Ile de France offers a tapestry of histories that unfold like the roots of the banyan tree that permeates the island. A polyphony of sounds, narratives, languages and songs weave through the visual footage. The soundtrack also captures the roar of the ocean as a reminder of its indomitable presence throughout history. Bayjoo’s work often focuses on representation, on material objects as conveyors of personal stories to counter official histories. Working across different media, he brings moving image work together with objects and documents to offer a physical and intimate space of encounter. Ile de France (Isle of France) is titled after Mauritius’ name under French rule (1710-1810), a loaded term marking out its role as a microcosm of France to contribute to the trade and industry of its Empire. Islands are also the locations where utopian desires can be projected: the setting for the Enlightenment era novel Paul et Virginie (1788) by Jacques-Henri Bernardin de Saint-Pierre, or the location of anarchist societies of pirate or ‘maroon’ escaped slaves. Yet the film also
reminds us of the darker side of imperial rule including passages from Saint-Pierre’s diary outlining violence and slavery.

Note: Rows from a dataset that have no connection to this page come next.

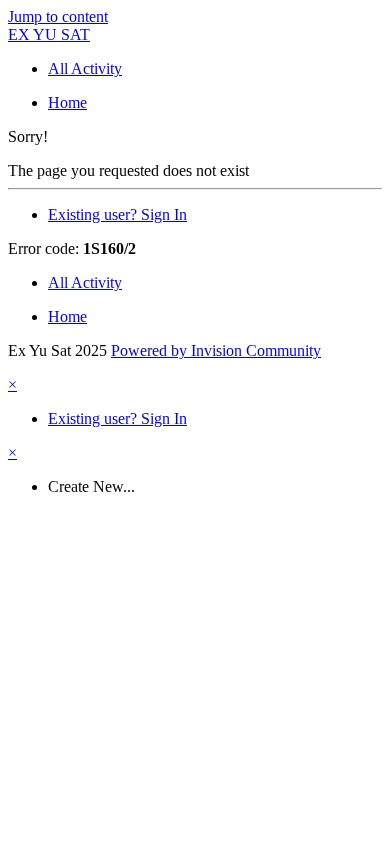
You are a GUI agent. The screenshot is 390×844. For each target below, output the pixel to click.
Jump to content (58, 16)
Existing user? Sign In (117, 214)
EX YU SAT (49, 34)
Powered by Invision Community (216, 350)
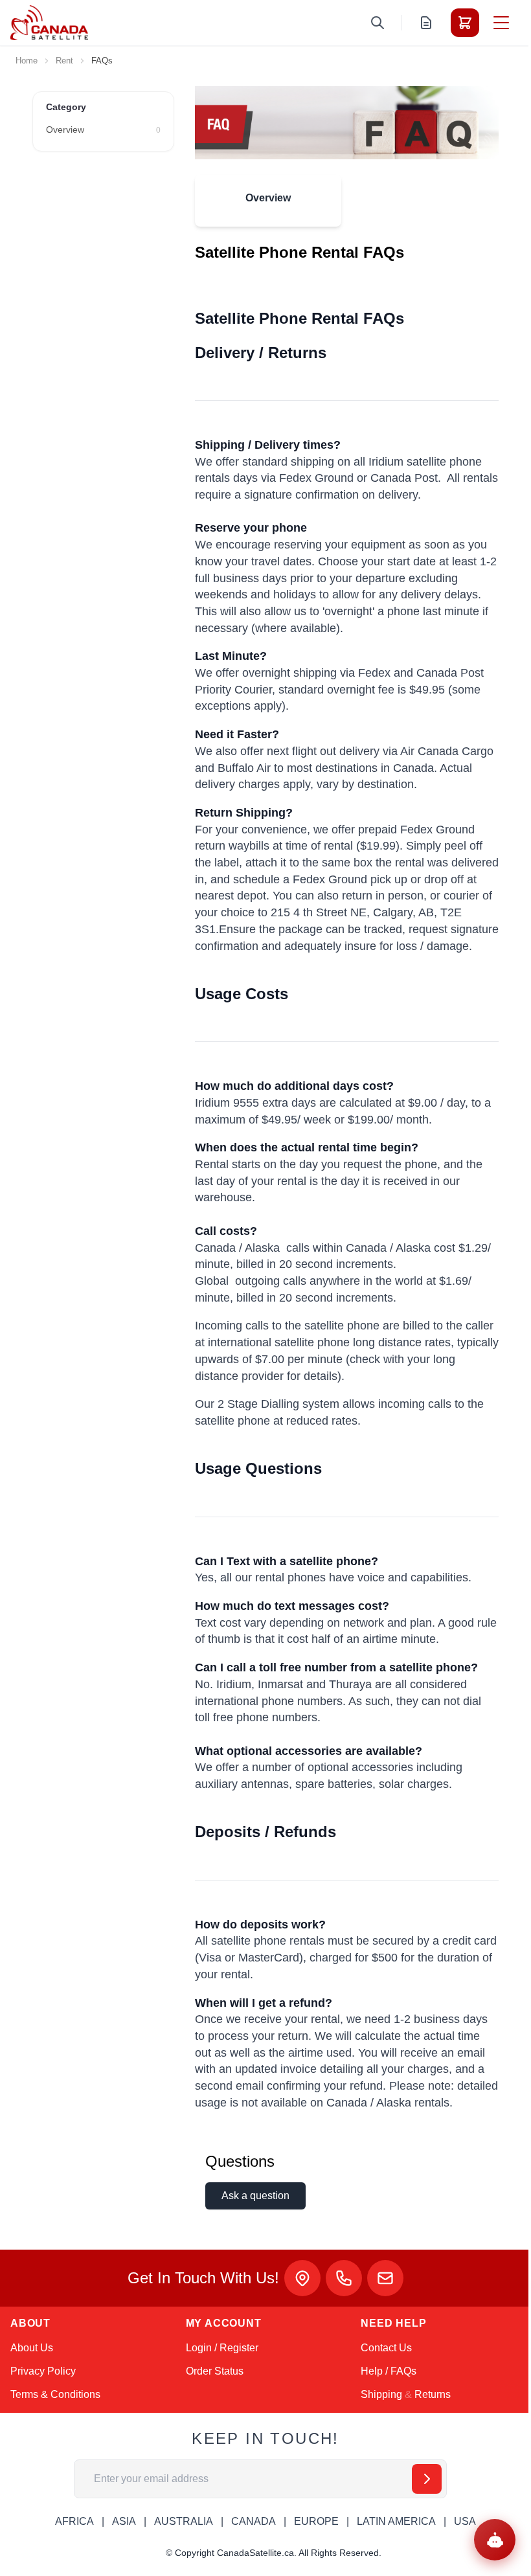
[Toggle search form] (377, 23)
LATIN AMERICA (396, 2521)
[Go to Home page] (49, 22)
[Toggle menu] (501, 22)
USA (465, 2521)
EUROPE (316, 2521)
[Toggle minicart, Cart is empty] (465, 22)
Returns (432, 2394)
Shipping (381, 2394)
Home (27, 60)
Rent (64, 60)
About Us (31, 2347)
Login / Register (222, 2347)
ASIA (124, 2521)
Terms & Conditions (55, 2394)
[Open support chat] (494, 2539)
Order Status (214, 2371)
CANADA (253, 2521)
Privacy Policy (43, 2371)
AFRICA (74, 2521)
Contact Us (386, 2347)
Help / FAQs (388, 2371)
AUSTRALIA (183, 2521)
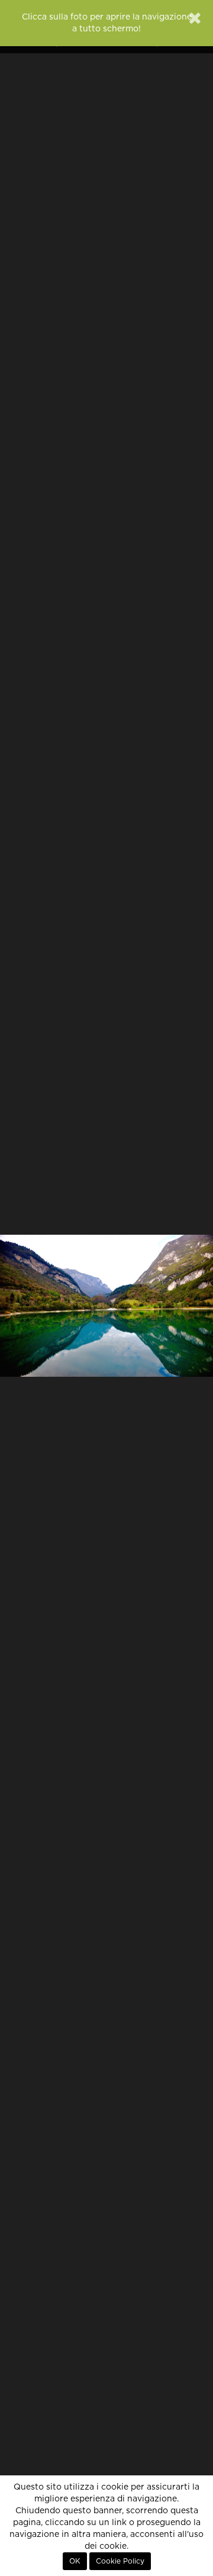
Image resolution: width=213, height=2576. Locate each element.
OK (74, 2561)
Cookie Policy (120, 2561)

By looking at colonial histories and their legacies in the Indian Ocean, Bayjoo examines the deeper roots of globalisation. In a time when the adage ‘no man is an island, entire of itself ’ is as prescient as ever, Bayjoo’s work highlights the complexity of the creolisation of people, languages and environments.
Emily Butler is Mahera and Mohammad Abu Ghazaleh Curator at the Whitechapel Gallery.